Dilansir dihalaman yang sama, Fachrul Razi berencana akan menerapkan program sertifikasi penceramah bagi semua agama mulai bulan ini. Ia menyatakan pada tahap awal bakal ada 8.200 orang akan mendapatkan sertifikasi penceramah. Menyadari bila paham khilafah sendiri tidak dilarang dalam regulasi di Indonesia. Namun, ia menyatakan lebih baik penyebaran paham tersebut diwaspadai penyebarannya di tengah-tengah masyarakat.

Sontak pernyataan ini direspon oleh banyak kalangan. Salah satunya  datang dari Wakil Ketua MUI (Majelis Ulama Indonesia) Muhyiddin Junaidi yang menyatakan bahwa, apa yang disampaikan Kemenag adalah hal yang melukai hati umat Islam. Muhyiddin bahkan menyarankan agar Kemenag lebih banyak membaca literatur yang benar terkait dengan ajaran Islam, agar tidak salah paham. (detik.news, 04/09/2020).

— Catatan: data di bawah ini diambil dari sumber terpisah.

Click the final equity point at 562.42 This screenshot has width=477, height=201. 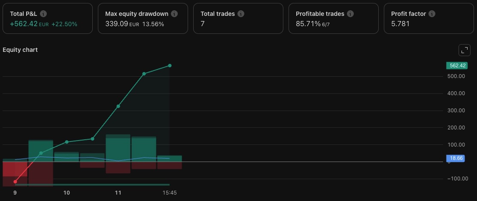[170, 66]
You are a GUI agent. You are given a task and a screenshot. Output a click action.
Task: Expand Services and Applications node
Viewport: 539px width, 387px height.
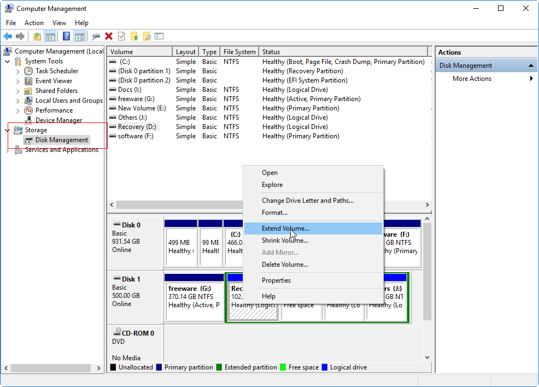point(8,150)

Penyatakan bahwa khilafah bukan ide yang dilarang, tetapi ironisnya pelakunya dilarang menjadi ASN, yang kemudian dicap radikal dan dicekoki dengan Islam versi rezim melalui dai bersertifikat. Semua ini menegaskan kebijakan  Kemenag makin ngawur.

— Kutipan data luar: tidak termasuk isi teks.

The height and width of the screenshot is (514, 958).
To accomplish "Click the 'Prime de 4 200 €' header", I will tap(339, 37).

Isu radikalisme terus saja digoreng tanpa tujuan yang mendasar, apa-apa radikal, apa-apa teroris, dan selalu  saja menjurus kepada Islam. Sebagai leading sektor penanganan radikalisme agama, Kemenag makin nampak menyerang Islam dan memojokkan pemeluk Islam yang taat syariat.

Padahal, jika kita kembali pada makna radikal yang sebenarnya. Radikal berasal dari kata radiks, yang artinya akar. Jadi, Islam radikal adalah Islam yang mendalam sampai ke akar-akarnya. Bukannya seorang muslim memang patut mengetahui Islam mulai dari akar sampai daunnya? alias berislam secara kafah? menegaskan agenda deradikalisasi hanya kedok menghambat kembali tegaknya Islam dalam naungan khilafah.

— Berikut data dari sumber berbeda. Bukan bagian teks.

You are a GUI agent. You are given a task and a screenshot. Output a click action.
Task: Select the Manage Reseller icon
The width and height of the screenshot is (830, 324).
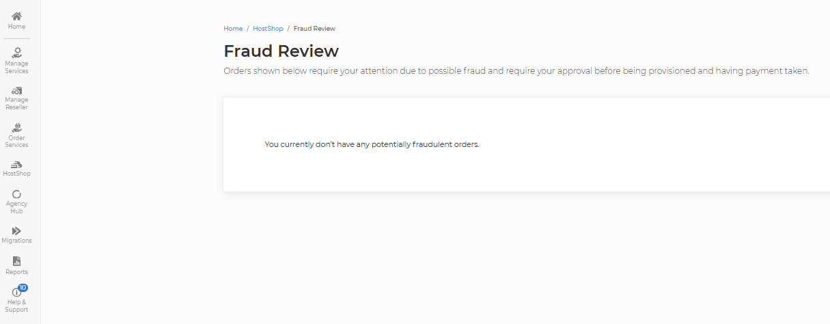[16, 90]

Aneh bin ajaib ketika cap radikal dilabeli kepada pemuda yang memilki paras rupawan alias good looking, sebuah kedangkalan dalam bernalar. Seolah Kemenag tidak pernah mengeyam  pendidikan, seorang intelektual tidak sepantasnya asal bicara, seenak hatinya seolah tidak pernah mengenyam dunia pendidikan. 

Syariat Islam akan membawa kedamaian, bukan ancaman. Kewajiban yang dibebankan kepada pemuda muslim untuk memahami agamanya dari akar-akarnya, wajib menjadi fokus utama sebagai intelektual.  Agar tidak menjadi pemuda muslim yang latah, mudah dibodoh-bodohi apalagi sampai termakan narasi busuk penuh hawa napsu. Bahkan sampai mengatakan khilafah adalah ancaman, padahal dalam banyak dalil telah menjelaskan terkait kewajibannya. 

Hari ini, pemerintah malah sibuk melayangkan pernyataan yang tidak berdalih, yang justru akan menggiring umat pada opini receh yang  membabi buta seolah menampakkan kebencian terhadap Islam. Umat Islam yang menjadi mayoritas di negeri ini justru makin tergusur, difitnah dari berbagai penjuru, ulama dikriminalisasi, ajaran agama dilecehkan. Tidak salah lagi, jika rezim hari ini terjangkit islamofobia.

Fenomena berbondong-bondongnya kaum muda untuk mendalami Islam, mengkaji dan  mendakwahkannya. Hal ini nampaknya membuat rezim ketakutan terbirit-birit akan bangkitnya Islam sebagai sebuah institusi peradaban baru, yang akan menyingkirkan segala  kezaliman dan kesewenang-wenangan penguasa.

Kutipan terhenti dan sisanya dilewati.